Hamstring strains are common sports ailments. Many times, problems occur after previous strains. It is important to learn how Nordic hamstring exercises can prevent and help in the healing of these types of strains.
The best way to prevent strains is to perform certain exercises. By sticking to a solid routine, a person can improve movement and function and lower the risks of developing injuries. Most often, an issue happens when a person runs or stretches with hip and and knee movement.
Scientific studies prove that warmups and these exercises lower strain on the muscles better than following a routine geared toward flexibility.
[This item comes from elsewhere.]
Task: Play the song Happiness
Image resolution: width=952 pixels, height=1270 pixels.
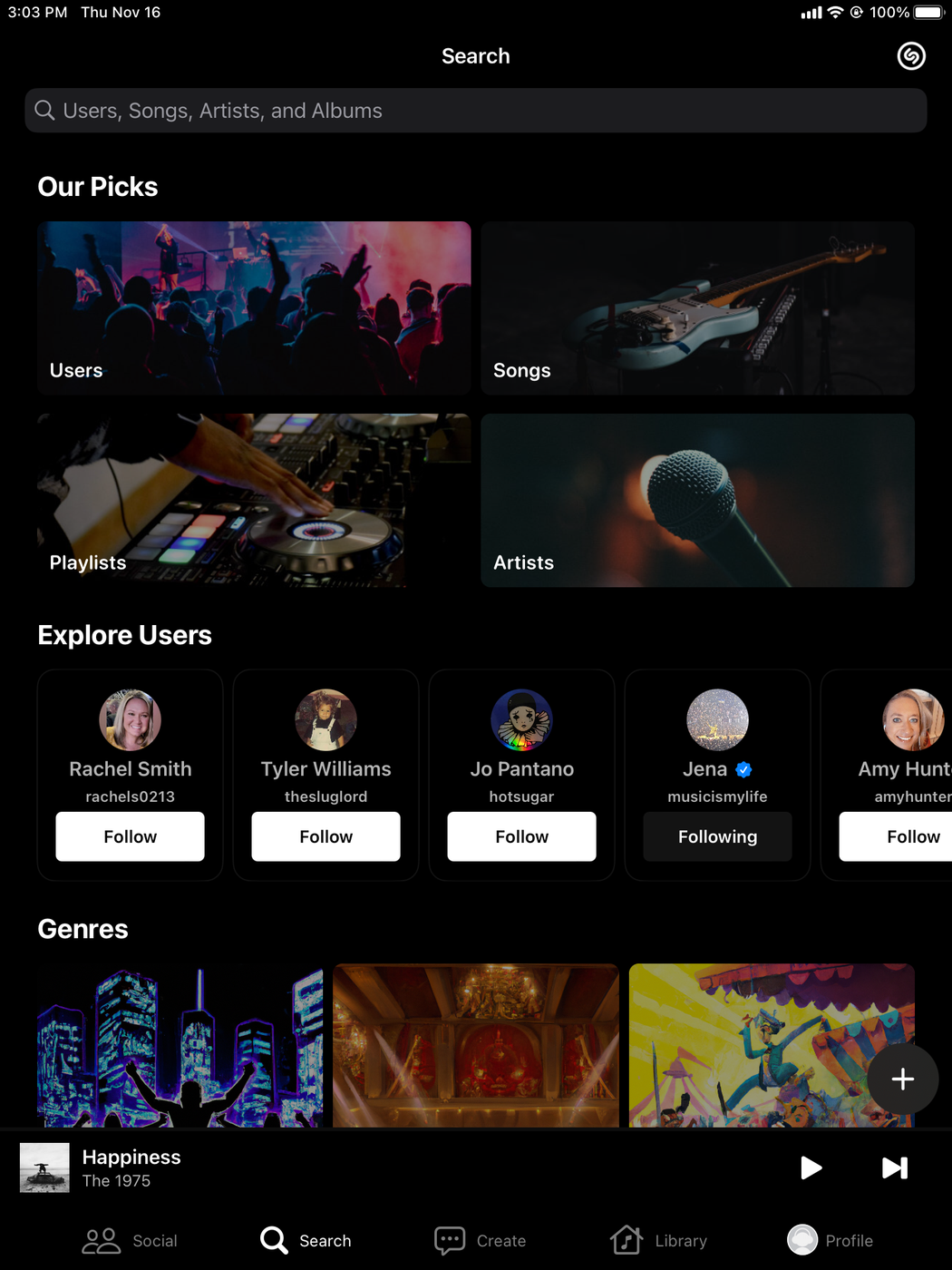Action: [x=811, y=1167]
It is important to understand the reason why hamstring exercises are effective. To begin, research shows that these exercises encourage more hamstring activity than other exercises. A few doubts arise. Some individuals wonder if Nordic hamstring exercises affect the hamstring at the exact location where injuries most commonly are found. Also, some people are concerned that these exercises place greater strain on the dominant limb.
One particular study included 18 professional soccer players and split them into two groups. Responses were compared over a month of performing hamstring exercises.
The study concerning hamstring exercises uncovered that the two legs did become equally affected by the movement. Also, hamstring activity was at its peak during the middle phase. It remained raised at extended positions as well.
It is important to examine what occurs over longer periods of time. After one month, the eccentric peak torque of the muscles were heightened by over 20 percent. Also, improvements of this torque in both legs were not associated with assessments velocity. The angle of peak torque remained unchanged.
These results were consistent with other statistics, which substantiates that these exercises to prevent strain and enhance rehabilitation in individuals who need it. However, there was no evidence that showed a change in angle of peak torque.
No research is perfect. This study may have had a few downfalls. For example, this particular research did not include a large sample of people.
The followup period was not long, and trained individuals were involved. Finally, the study used uninjured people.